Description of the task:
Go through the data below and copy each line that includes "accomplish".

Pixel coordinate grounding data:
● ● ● ● ●

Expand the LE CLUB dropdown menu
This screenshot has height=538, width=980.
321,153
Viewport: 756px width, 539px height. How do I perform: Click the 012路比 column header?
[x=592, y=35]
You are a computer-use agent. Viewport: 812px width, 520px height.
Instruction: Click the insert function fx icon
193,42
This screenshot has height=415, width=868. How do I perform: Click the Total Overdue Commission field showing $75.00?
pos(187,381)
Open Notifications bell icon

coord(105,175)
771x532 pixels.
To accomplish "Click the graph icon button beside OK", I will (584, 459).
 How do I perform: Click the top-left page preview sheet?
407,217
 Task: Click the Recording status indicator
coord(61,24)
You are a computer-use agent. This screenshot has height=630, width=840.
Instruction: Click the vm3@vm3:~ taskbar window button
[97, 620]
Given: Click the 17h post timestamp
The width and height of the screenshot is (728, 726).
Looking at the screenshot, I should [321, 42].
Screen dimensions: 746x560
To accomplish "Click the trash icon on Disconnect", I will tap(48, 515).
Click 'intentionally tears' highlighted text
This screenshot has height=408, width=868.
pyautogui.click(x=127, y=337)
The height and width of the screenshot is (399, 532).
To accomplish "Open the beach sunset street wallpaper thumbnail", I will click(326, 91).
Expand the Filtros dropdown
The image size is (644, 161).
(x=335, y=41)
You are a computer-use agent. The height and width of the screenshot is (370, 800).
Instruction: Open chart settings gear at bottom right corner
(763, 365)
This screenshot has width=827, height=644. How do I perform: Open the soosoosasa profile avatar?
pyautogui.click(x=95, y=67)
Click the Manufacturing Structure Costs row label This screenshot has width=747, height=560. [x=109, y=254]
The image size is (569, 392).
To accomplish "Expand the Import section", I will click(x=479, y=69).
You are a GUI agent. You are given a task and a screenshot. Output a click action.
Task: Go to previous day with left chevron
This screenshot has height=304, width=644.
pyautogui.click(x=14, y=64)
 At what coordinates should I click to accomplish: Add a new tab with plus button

● ● ● ● ●

Response for this exercise:
To accomplish "Click the graph icon button beside OK", I will (584, 459).
To accomplish "Click the trash icon on Disconnect", I will tap(48, 515).
To accomplish "Open the beach sunset street wallpaper thumbnail", I will click(326, 91).
To accomplish "Expand the Import section", I will click(x=479, y=69).
 At what coordinates should I click to accomplish: Add a new tab with plus button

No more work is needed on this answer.